White collar theft is treated just as seriously in Texas as any other crime. Embezzling money from your employer, for example, is a type of theft. And if the embezzlement occurs over an extended period of time, you can even be charged with “aggregate theft” for the total value of the money or property that is misappropriated.

Harris County Woman Convicted of Sending Ex-Employer False Invoices

For example, the Texas First District Court of Appeals here in Houston recently upheld the conviction of a Harris County woman convicted of embezzling money from her former employer. The defendant in this case, Campbell v. State, worked as an accountant for one company while also running her own tax firm. For the employer, the defendant’s job was to set up new vendor accounts. This required scanning and emailing W-9 forms, which contained tax identification information the vendors needed to pay the employer.
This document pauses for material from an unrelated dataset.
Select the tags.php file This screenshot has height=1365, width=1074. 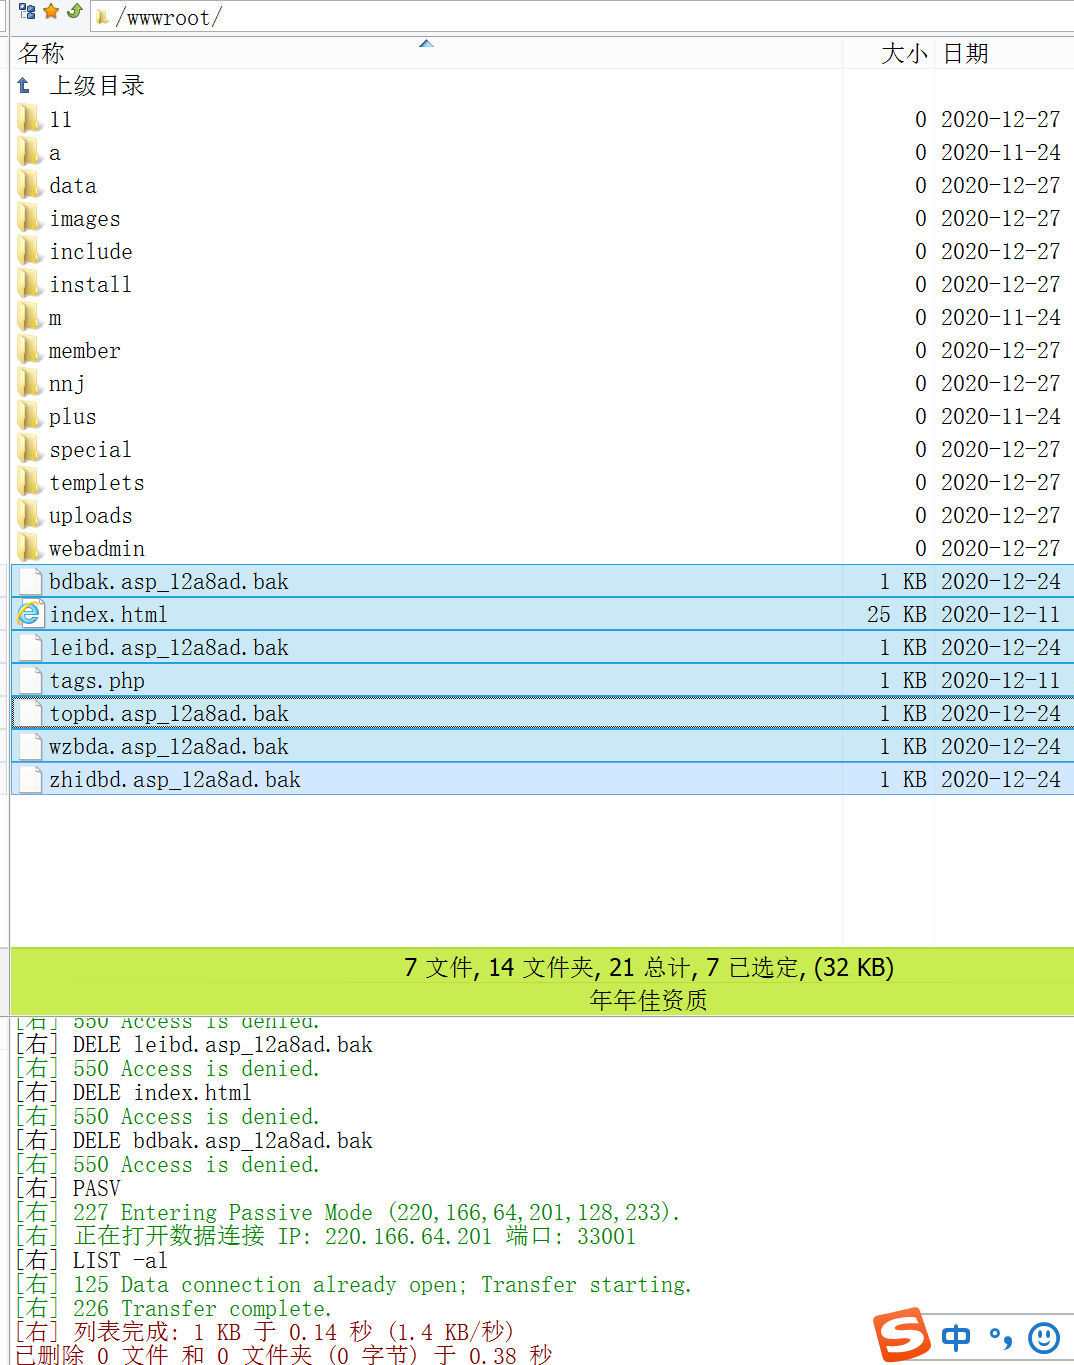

According to the evidence presented at trial, the defendant asked a co-worker to email her a W-9 form. The employee said the defendant told her she was “having difficulties receiving filed from the company scanner.” The W-9 form in question was for a company identified as “Strong Roots of Texas.”

About a week after the defendant made this request, she abruptly quit her job working for the employer. Several weeks after that, the employer’s accounting manager noticed a particular project–which had been completed the previous year–had “incurred approximately $160,000 in additional expenses” during the time the defendant worked for the company.

The employer conducted an investigation, which revealed several invoices were paid to Strong Roots of Texas. The employer also determined the invoices were uploaded to its computer system by the defendant just before she quit. Additionally, Strong Roots itself was a company owned by the defendant.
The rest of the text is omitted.